Ce 28 décembre 1895, c'est en effet la naissance officielle du cinéma. Première séance. Dix films sont au programme, parmi lesquels L'Arroseur arrosé et La sortie de l'usine Lumière à Lyon. Emerveillement et peur. Souvenez-vous.
Souvenons-nous et résumons.
Le Vieux Port est en effervescence. -" Vé la pitchoune, vé !" s'exclame Escartefigue en montrant du doigt une cagôle chaudasse sur le pitalugue à Rose Bud, sa femme de chambre. Tout à coté, le Potemkine rentre à quai. La foule se presse. Elle exulte. Le cabaret "L'Ange bleu" se prépare à accueillir les marins éreintés. Tous sont avides de jouir d'un repos bien mérité. Simbad le marin marri, les trois frères Barbe, Noire, Bleue et Rouge, le vieil homme et l'amer Bounty sont là. Ils saluent la cohue.

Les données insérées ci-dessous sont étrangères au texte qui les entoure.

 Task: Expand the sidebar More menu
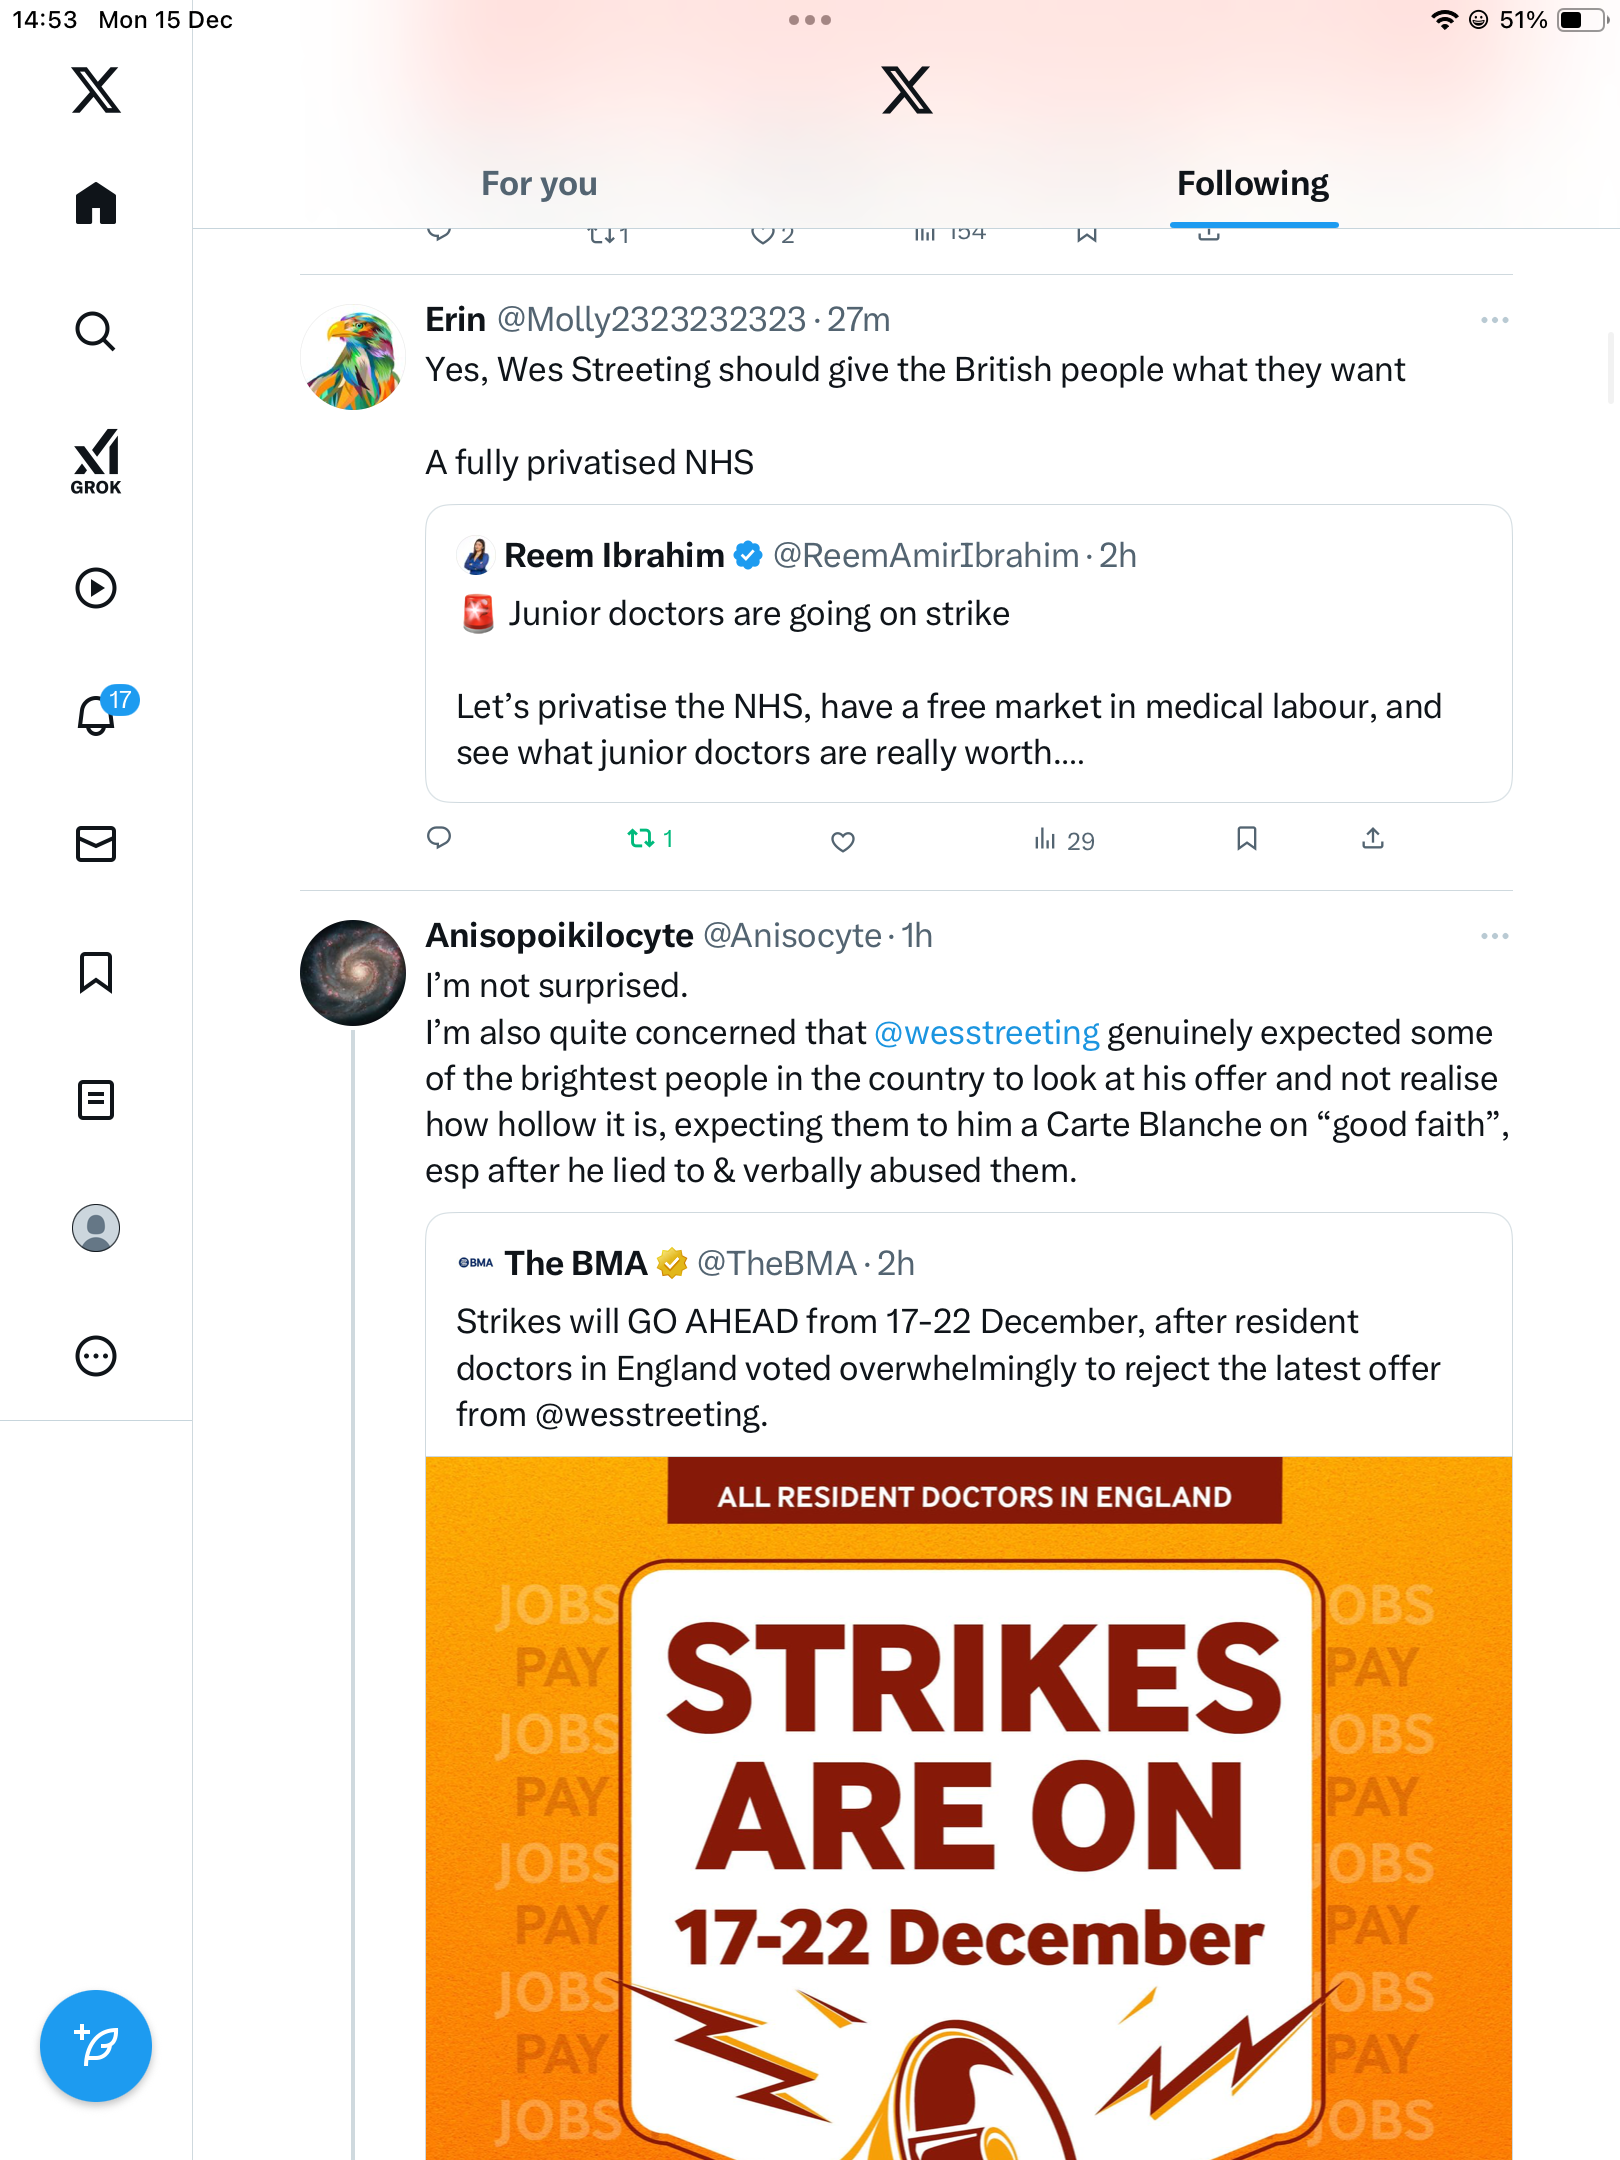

Marius, le cafetier, s'en donne à coeur joie. Sa terrasse grouille. " Et une verveine pour Dracula, un p'tit noir pour Dupont Lajoie, un whisky pour Marlowe ! Ca marche putaingue congue ! Vouaille ! Les spaguettis pour la belle et la bête, table neuf ! Oh docteur ! Mabuse ! Alors, à moi, il me fend le coeur et à toi, il ne te fait rien ? Vouaille ! J'arrive ! Dites-lui Monsieûr Brun, moi j'abandonne !..."
Mama Roma, la tenancière "Chez Lola", met un point d'honneur à mobiliser ses troupes. " Bon alors les petites, va falloir mettre un grand coup ! C'est le grand jour ! Cléo ! De cinq à sept c'est vingt sous la passe ! Combien de fois dois-je le répéter ?! Eve, Orphée et Lola Montès ! Caroline ma chérie, Hiro Shima mon amour ! C'est quoi cette tenue ! Vous croyez qu'vous allez les enchaîner les clients avec vos bures ! Hein ? Un peu d'érotisme que diable ! On vend pas des parapluies à Cherbourg mes enfants ! Merde ! Quoi ? Ecoute Gertrud, c'est huit et demi la pipe ! Huit et demi !"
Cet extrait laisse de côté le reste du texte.